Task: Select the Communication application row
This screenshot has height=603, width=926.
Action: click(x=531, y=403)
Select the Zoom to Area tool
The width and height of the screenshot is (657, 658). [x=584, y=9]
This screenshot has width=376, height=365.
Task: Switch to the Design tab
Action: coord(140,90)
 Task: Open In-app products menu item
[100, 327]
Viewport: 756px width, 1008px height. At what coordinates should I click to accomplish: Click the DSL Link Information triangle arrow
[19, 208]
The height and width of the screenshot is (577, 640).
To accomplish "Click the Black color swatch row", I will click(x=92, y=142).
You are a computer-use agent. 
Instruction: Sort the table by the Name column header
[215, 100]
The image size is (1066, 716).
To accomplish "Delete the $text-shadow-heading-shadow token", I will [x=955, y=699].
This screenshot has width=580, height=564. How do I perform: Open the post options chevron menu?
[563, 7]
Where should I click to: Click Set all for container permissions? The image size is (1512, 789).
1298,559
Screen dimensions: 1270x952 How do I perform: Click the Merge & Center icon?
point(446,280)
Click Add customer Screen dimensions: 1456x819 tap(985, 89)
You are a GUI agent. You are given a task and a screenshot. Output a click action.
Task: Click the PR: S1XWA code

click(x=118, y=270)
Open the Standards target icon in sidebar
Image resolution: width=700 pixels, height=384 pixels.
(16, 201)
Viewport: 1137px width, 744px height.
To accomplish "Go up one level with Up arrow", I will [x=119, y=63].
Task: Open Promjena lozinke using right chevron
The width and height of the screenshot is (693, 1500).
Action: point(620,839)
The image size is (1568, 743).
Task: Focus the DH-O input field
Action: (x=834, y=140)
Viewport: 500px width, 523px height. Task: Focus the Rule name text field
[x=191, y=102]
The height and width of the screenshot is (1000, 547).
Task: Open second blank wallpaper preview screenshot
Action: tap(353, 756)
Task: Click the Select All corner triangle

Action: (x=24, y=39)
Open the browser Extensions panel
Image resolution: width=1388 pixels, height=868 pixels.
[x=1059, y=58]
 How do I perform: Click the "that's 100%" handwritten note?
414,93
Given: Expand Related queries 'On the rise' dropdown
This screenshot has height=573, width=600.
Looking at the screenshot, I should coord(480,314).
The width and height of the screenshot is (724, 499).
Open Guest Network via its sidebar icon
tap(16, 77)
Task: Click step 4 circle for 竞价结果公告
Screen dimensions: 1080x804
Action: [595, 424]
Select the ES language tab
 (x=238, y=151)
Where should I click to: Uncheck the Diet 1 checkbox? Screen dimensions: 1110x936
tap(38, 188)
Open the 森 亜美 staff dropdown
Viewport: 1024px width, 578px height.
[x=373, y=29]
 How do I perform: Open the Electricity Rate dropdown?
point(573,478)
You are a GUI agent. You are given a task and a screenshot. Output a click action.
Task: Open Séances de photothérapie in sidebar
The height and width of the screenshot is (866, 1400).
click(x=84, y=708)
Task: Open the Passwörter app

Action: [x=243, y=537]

■ ■ ■ ■ ■ ■ ■

Render the rows from the line containing "Given: Expand Related" through the line containing "tap(16, 77)", inclusive, as a two-column CSV with the headers instruction and action. Put each row's text in one quoted field and its answer in another, replacing line breaks with spaces.

## SOLUTION TO THIS PROBLEM
instruction,action
"Given: Expand Related queries 'On the rise' dropdown This screenshot has height=573, width=600.","Looking at the screenshot, I should coord(480,314)."
"The width and height of the screenshot is (724, 499). Open Guest Network via its sidebar icon","tap(16, 77)"